After its merger with Nexo fell through, beleaguered cryptocurrency exchange Vauld successfully petitioned a Singapore court to extend its creditor protection.

Because client funds are still blocked, Vauld has until February 28, 2023, to develop a reorganisation plan. It had previously set a deadline of January 20, 2023.

According to an affidavit, once Vauld’s arrangement with Nexo fell through, two fund managers are interested in purchasing the company. Nexo signed a deal sheet in July 2022 to acquire the Singaporean exchange, after the exchange rejected a recent offer. After clients withdrew $200 million in the aftermath of the Terra Luna implosion, Vauld suspended withdrawals in early July 2022.

 

Tensions erupted in the first week of January 2023, when Nexo claimed that Vauld is pushing its retail customers down the pecking order by declining its takeover offer.

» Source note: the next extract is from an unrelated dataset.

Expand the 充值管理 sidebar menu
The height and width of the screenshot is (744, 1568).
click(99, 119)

Nexo’s recent announcement that it will phase out its US operations has raised questions about whether it would repay Vauld’s US creditors if it acquired Vauld. Furthermore, police recently searched Nexo’s Bulgarian branch in Sofia, alleging the lender’s involvement in tax evasion and money laundering.

With Nexo’s departure, Vauld now faces a battle to secure money in order to stay afloat and avoid bankruptcy. The Singaporean firm owes creditors over $400 million, with retail customers accounting for nearly $363 million of the total.

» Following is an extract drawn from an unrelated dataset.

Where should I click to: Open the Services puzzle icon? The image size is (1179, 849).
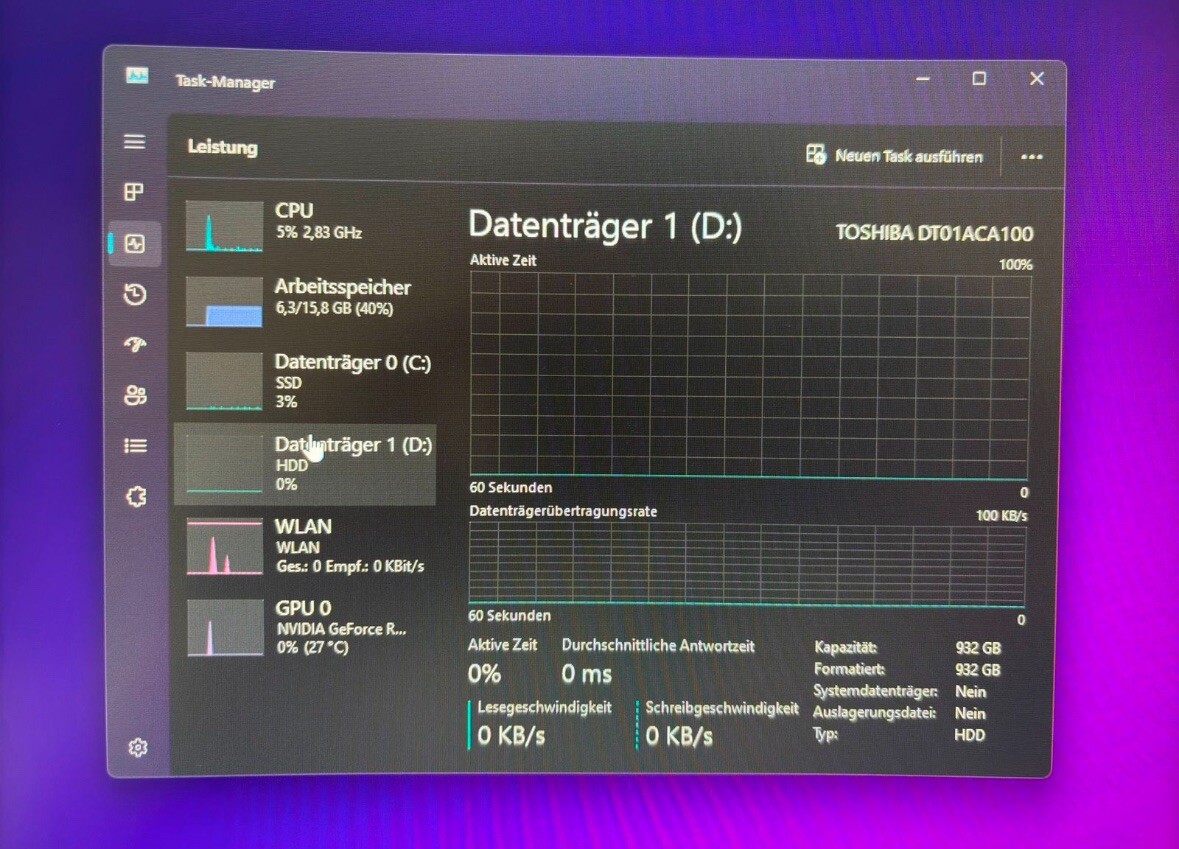(135, 496)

If the exchange is unable to reach an acquisition agreement by February 28, 2022, its retail customers may be among the last to be compensated.

Furthermore, the waning interest in crypto venture capital investments suggests that many wealthy investors are making better-informed decisions based on a company’s financial health and success possibilities.

Crypto investments are already down three-quarters year on year, at around $2.3 billion at press time. While investment began to slow in early 2022, the high-profile collapse of FTX caused the most dramatic drop, which is ironic given FTX’s previous CEO’s reputation for jumping in to aid struggling enterprises.

Several companies, including FTX, failed in part due to poor risk management, which rendered them unable to survive prolonged periods of the liquidity crisis.

While not an investment fund, Binance’s rehabilitation fund focuses on crypto startups that have suffered from such consequences. The fund solicits pledges from various partners to assist other businesses that meet tight eligibility standards. These include a firm’s long-term value development, a clearly-defined business model, and solid risk management.